◆ EXERCISE DATA:
☆ ☆ ☆
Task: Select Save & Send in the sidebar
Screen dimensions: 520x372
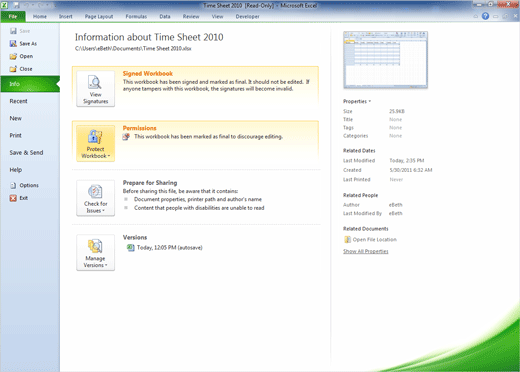Action: [26, 153]
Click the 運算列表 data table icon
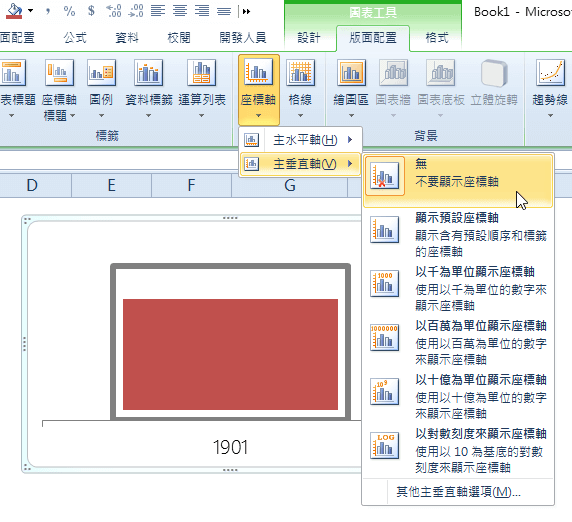Screen dimensions: 572x522 click(202, 73)
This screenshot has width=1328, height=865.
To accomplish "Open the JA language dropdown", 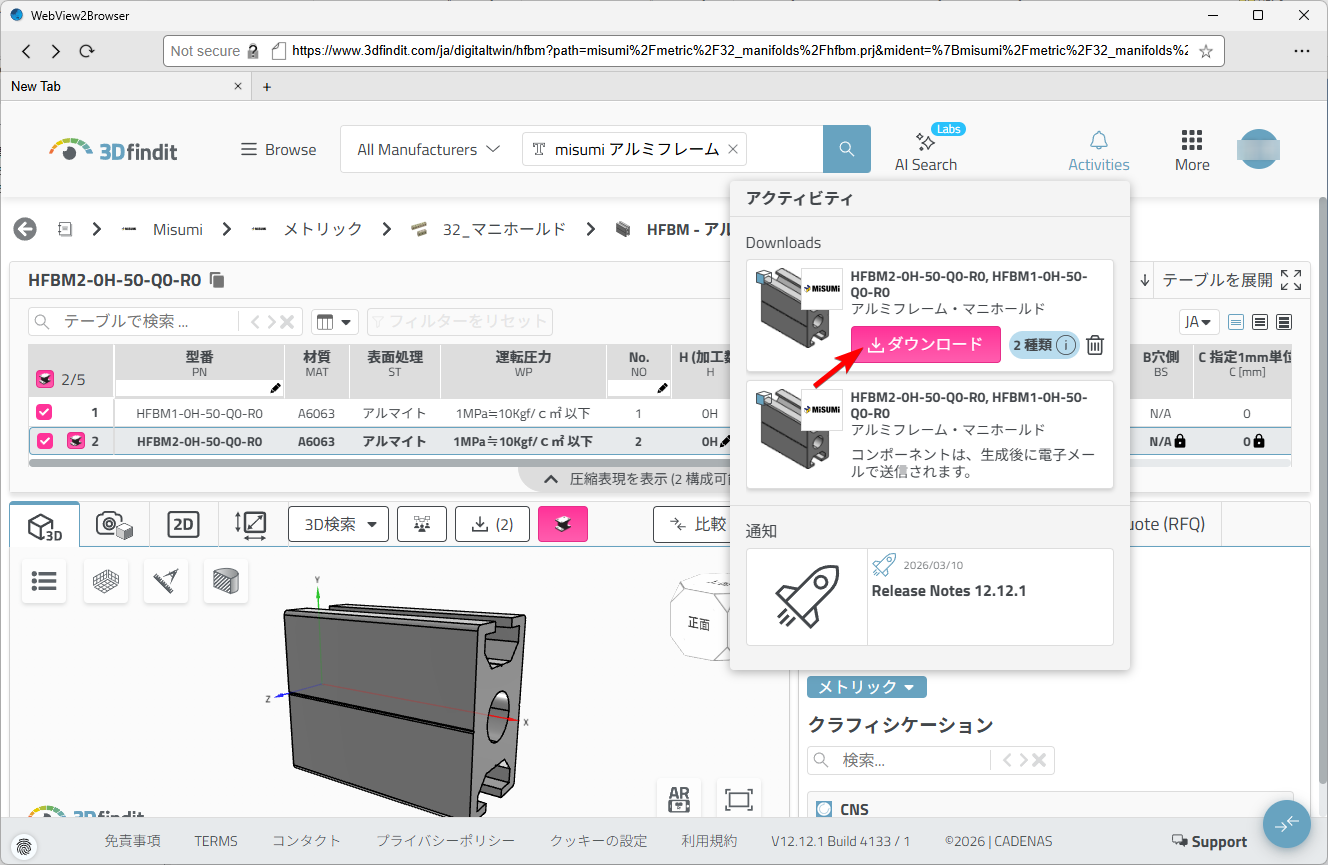I will click(1198, 322).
☆ ☆ ☆
◆ TASK OBJECTIVE: For this answer, retype the lines from the start of the listing through the line that holds "This screenshot has width=1328, height=865.", inclusive, exactly and without pictures.

◆ EXERCISE ANSWER:
Task: Select Save & Send in the sidebar
Screen dimensions: 520x372
Action: [26, 153]
Click the 運算列表 data table icon
Screen dimensions: 572x522 click(202, 73)
This screenshot has width=1328, height=865.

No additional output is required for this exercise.